Validate in controller or use Rails validations?

As I prepare to add validations to my application, I am trying to decide if it would be better to write validation logic in the update/ create controller methods or use Rails' validation methods. In the former case, I would check the field values provided by the user before saving to the database and redirect back to the input URL if a validation fails. The presence of so many built-in validation methods tells me there must be a good reason to use them. Yet reading through the documentation I can't be sure what the benefit is. I appreciate any guidance from the experts in this forum.

Thanks in advance, Mark

use them! they encourage proper MVC

(duck behind something solid - I sense a flamewar cometh)

In the former case, I would check the field values provided by the user before saving to the database and redirect back to the input URL if a validation fails.

Let's hope that you remember to check every field for valid values in every controller method you do any DB saves in.... those methods handling associations are gonna become a spaghetti mess...

reading through the documentation I can't be sure what the benefit is.

In the simplest terms; What data a model needs is its business. If other parts of the application logic are validating models, then you're tightly coupling your classes together, and that's not a very good OO design.

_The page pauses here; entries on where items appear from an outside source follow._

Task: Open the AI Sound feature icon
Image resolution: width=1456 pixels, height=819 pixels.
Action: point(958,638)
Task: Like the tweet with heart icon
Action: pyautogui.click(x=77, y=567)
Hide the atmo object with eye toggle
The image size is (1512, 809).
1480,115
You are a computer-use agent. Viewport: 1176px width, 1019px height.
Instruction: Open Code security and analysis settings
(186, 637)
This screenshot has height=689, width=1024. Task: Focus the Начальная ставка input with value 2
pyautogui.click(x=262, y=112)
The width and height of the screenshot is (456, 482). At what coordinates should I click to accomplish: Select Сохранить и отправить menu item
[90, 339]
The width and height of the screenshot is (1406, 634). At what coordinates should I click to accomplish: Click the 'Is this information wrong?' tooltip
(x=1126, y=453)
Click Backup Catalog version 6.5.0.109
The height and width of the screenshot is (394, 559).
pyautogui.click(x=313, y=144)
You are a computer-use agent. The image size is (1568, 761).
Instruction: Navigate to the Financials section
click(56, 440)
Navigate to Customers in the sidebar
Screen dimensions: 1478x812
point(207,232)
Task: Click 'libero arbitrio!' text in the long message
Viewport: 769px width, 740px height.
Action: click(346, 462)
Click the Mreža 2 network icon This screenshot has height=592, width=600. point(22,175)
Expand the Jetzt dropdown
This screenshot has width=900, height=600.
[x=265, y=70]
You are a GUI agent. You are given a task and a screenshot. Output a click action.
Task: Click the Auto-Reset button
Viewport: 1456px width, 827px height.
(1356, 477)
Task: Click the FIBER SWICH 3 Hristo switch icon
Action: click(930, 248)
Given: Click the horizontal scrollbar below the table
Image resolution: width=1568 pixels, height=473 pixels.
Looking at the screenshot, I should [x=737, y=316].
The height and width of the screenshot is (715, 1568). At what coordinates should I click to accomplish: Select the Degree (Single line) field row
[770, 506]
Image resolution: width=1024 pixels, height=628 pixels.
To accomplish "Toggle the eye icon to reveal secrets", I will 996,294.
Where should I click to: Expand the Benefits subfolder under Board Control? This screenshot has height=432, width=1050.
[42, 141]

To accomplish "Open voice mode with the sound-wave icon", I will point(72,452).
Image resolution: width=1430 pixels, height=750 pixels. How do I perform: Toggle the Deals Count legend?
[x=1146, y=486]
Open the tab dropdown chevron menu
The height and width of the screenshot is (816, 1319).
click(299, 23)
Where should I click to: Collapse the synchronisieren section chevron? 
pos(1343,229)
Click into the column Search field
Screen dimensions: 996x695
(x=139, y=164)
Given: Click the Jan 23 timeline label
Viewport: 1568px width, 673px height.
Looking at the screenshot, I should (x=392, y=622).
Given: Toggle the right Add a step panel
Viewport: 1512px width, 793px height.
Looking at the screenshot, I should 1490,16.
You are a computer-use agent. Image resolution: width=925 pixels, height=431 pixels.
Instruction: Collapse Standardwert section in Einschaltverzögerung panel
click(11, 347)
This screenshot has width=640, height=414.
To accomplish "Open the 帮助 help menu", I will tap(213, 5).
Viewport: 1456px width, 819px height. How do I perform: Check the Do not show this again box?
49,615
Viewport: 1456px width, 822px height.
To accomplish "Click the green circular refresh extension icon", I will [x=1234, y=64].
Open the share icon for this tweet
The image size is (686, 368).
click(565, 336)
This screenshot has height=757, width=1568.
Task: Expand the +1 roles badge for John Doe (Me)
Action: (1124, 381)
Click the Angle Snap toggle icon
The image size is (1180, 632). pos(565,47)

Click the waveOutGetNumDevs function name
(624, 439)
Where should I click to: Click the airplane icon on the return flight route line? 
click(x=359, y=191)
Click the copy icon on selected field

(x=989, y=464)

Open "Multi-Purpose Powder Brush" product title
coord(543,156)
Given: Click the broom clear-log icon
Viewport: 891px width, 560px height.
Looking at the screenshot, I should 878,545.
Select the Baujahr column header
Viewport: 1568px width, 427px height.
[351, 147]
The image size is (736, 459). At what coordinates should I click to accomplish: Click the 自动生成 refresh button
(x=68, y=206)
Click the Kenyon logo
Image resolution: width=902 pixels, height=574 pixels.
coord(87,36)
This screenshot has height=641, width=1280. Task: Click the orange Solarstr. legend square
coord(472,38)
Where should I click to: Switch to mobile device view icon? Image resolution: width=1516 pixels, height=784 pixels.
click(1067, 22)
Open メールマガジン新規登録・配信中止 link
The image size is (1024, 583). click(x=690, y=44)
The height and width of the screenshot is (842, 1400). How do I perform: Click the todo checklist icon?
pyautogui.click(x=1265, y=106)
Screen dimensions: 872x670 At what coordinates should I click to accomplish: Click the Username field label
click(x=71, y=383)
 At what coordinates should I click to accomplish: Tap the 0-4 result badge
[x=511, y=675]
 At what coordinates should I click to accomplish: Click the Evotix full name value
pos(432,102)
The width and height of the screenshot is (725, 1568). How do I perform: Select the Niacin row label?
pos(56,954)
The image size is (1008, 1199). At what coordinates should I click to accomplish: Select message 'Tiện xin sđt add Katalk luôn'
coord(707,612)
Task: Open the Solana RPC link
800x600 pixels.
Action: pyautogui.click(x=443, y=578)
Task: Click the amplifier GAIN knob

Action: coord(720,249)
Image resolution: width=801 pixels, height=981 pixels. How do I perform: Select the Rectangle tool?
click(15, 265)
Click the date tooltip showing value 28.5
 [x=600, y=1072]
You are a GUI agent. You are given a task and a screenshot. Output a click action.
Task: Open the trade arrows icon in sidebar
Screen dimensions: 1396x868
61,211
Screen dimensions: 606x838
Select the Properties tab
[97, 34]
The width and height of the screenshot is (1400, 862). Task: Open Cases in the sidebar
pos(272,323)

You could do javascript validation and keep the model validations

MarkB wrote:

As I prepare to add validations to my application, I am trying to decide if it would be better to write validation logic in the update/ create controller methods or use Rails' validation methods.

Use Rails' validation methods. Logic like that does not belong in the controller.

[...]

The presence of so many built-in validation methods tells me there must be a good reason to use them. Yet reading through the documentation I can't be sure what the benefit is.

The benefit is that they keep your controllers skinny!

Best,

Thanks everyone. Makes sense. Better to build validation logic once in the model than try to add redundant code across controllers.

I wanted to ask before I started off on a bad path.